"Mommy, I tried my applesauce today!" my four-year-old says, climbing in to his car seat.
"Wow, Gideon, that's great!" I respond, sounding like a member of a children's theater troupe. Only I'm not acting. Whenever either of my boys voluntarily eats anything that isn't bread or cheese I practically dance a jig. My older boy, who is eight, eats apples regularly now, crisp only please, and berries when they are buried in whipped cream. But the pre-schooler is on a white-food-only diet, except for brown chocolate kisses he'll happily scarf down by the handful. So his being adventuresome enough to try applesauce at lunch without me prying his mouth open is... big news. For the 45 minutes it takes us to drive 20 miles to our house, I feel hopeful that maybe I haven't ruined Gideon and his older brother Gabriel by letting them get away with not eating peas.

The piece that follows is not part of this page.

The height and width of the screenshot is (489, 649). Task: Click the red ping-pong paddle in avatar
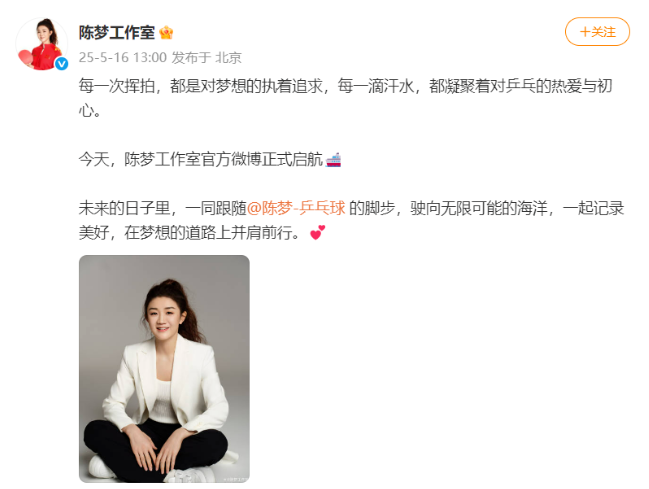coord(25,57)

Imagine my disappointment then when we get home and I open my son's eco-friendly reusable snack bag only to find the foil top of the applesauce sealed. It wasn't just that he hadn't touched the fruit mush, no, what sent a shiver up my spine was that he lied about it. And so shamelessly. My mind immediately flashed forward 14 years, he's 17 and it's 12:30 am, his curfew is midnight and he comes stumbling in the door smelling like a fraternity basement.
"Have you been drinking, Gideon?" I ask.
"Mom...pfft....no!" he says, swaying until he finds a doorframe on which to anchor himself.
Next I see him at work. Having been raised by two artists, of course he's become an investment banker, only he's not at work, he's in a courtroom.
"Mr. Modisett, did you pass the knowledge that Widget Dreamer was going to be taken over by Weir Betr, Inc. to one of your buddies from Drained-My-Parents-IRA University?"
"No, Sir, I did not."
"Really, because we have e-mails here saying otherwise."
My mind rushes further ahead, Gideon and his wife are standing outside their home. She's pointing to his phone/computer/TV/car crying.
"Are you having a relationship with Marsha, your spinning/religion instructor?"
"What?" my grown son answers defensively, "No. No way!"
"Don't lie to me Gideon, there's a female avatar on that who looks nothing like me. With a private pass code."
"What? I was trying out a new game."
"Well now you can try being single," she says, walking away.
By this point I'm sweating, this is not a wonderful life. I have to nip my son's compulsive lying in the bud before it destroys his future. I'm just about to call him to me but get distracted by a headline announcing Herman Cain has dropped out of the race. He will not let go of his insane lies that all the women accusing him of sexual misconduct are trying to malign his character. This makes me think of Clinton and his lying, his redefining the meaning of "having sex" with a woman. But, he's still a highly respected public figure. Right next to the Cain headline is news of the Murdoch family, multimedia scions, whose patriarch keeps insisting he knows nothing of the phone hacking his company engaged in, even though they have Blackberry messages to prove that he did. Yet another inordinately successful man lying to keep his very large balls in the air, so to speak.
All of these prominent men in our current society and probably tens of thousands of men throughout time, seem to use lying as a tool the way I use my French press coffee maker. It might not be the most desired tool in getting me the cup of coffee I need, but if there's if the lights are out and/or the electric coffee maker is broken, I'm going to use it.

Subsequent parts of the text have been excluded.